= Achou =

Chinese palace huanguan (eunuch)

Achou (阿丑 (Āchǒu)) was a Chinese palace huanguan (eunuch) of the Ming dynasty who often acted in fumo (副末 or 付末; jester) roles in yuanben to entertain (and influence) the Chenghua Emperor (reigned 1464–1487).

One day, Achou created a skit for the emperor in which he portrayed a drunkard. In this performance, when he was told that a certain government official was coming, the drunkard remained drunk and acted wild and rowdy. Next, he heard a warning that the emperor was here, but he continued his frolicking. Finally, a warning came that the head eunuch Wang Zhi had arrived, and the drunkard immediately became quiet. When asked about his behavior, he said he only knew of Wang Zhi's power but not of the emperor's. With this performance, Achou warned the Chenghua Emperor that Wang Zhi was becoming too influential in politics, at his expense.

Wang Zhi was supported by the generals Wang Yue and Chen Yue. During another performance, Achou carried two yue (halberds), one in each hand. When asked what these were, he joked they were yues, named Chen Yue and Wang Yue! Achou was able to remonstrate the emperor this way because the emperor still trusted another head eunuch and Wang Zhi's rival, Huai'en.

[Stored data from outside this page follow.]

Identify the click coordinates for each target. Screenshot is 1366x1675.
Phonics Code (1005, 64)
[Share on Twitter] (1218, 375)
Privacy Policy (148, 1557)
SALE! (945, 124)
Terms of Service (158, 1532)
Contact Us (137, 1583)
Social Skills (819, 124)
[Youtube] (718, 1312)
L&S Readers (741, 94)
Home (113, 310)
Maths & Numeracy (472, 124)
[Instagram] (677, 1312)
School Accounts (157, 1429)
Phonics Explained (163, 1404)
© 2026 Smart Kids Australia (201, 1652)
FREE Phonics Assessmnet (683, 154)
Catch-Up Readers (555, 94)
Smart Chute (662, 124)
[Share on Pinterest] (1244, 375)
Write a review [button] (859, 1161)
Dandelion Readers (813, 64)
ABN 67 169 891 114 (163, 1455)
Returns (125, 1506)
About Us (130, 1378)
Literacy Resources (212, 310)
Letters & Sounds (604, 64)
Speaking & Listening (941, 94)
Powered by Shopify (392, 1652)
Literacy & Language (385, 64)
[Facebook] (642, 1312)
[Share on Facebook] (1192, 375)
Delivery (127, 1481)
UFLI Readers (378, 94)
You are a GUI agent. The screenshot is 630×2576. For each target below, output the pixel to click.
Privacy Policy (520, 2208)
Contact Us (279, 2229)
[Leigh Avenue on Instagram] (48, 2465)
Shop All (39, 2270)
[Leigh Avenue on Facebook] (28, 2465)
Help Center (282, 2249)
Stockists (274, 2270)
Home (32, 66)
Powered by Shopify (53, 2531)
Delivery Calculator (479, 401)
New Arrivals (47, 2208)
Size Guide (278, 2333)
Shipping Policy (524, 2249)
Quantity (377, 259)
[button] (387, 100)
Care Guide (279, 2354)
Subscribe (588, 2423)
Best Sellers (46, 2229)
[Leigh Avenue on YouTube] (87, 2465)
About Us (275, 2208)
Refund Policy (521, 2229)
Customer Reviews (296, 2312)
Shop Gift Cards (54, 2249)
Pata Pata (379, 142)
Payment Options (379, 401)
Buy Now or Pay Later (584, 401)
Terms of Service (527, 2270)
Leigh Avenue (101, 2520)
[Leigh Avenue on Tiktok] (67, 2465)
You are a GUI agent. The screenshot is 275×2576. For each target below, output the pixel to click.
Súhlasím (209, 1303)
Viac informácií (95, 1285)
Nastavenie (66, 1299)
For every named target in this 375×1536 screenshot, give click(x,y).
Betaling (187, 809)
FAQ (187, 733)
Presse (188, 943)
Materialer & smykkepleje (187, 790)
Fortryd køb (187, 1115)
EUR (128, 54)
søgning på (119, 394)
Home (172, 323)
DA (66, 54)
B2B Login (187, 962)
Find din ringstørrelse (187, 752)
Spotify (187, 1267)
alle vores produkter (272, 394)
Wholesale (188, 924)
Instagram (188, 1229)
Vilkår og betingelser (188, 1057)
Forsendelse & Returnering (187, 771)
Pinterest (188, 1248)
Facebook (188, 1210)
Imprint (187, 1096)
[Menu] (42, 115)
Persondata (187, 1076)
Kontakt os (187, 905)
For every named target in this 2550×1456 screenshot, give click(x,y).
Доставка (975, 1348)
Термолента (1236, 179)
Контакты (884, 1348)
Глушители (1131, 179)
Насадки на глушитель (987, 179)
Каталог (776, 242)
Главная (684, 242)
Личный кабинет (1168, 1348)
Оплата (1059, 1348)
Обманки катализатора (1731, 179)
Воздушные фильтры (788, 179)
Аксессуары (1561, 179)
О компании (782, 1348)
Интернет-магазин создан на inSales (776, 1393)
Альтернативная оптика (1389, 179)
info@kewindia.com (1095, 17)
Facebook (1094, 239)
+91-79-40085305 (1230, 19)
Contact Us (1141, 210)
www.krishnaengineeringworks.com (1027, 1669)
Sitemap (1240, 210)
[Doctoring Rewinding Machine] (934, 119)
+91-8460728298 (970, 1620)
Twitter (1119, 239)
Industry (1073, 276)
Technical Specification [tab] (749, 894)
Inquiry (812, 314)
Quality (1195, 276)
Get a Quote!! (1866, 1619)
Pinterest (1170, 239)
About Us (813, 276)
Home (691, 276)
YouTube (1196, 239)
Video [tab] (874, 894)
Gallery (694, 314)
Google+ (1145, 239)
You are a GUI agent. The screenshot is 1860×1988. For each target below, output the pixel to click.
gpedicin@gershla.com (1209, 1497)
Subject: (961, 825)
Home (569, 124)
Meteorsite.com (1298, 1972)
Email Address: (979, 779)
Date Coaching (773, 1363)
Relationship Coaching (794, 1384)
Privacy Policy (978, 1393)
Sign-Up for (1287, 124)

On another occasion, Achou exposed the corruption of Zhu Yong, the Duke of Baoguo, with a skit in which he played a Confucian scholar. When he recited a well-known poem "Wu River" (烏江) by the Tang-dynasty poet Hu Zeng about Xiang Yu, he changed "eight thousand soldiers" in a verse to "six thousand soldiers". When he was corrected, he replied that the missing two thousand had gone to build a mansion for the Duke of Baoguo. At that time, Zhu Yong was the garrison commander of the capital who was known to use his soldiers for his personal use. The emperor was alerted, but still doubtful, he asked the eunuch Shang Ming (尚明) to investigate. Zhu Yong was scared and stopped the construction.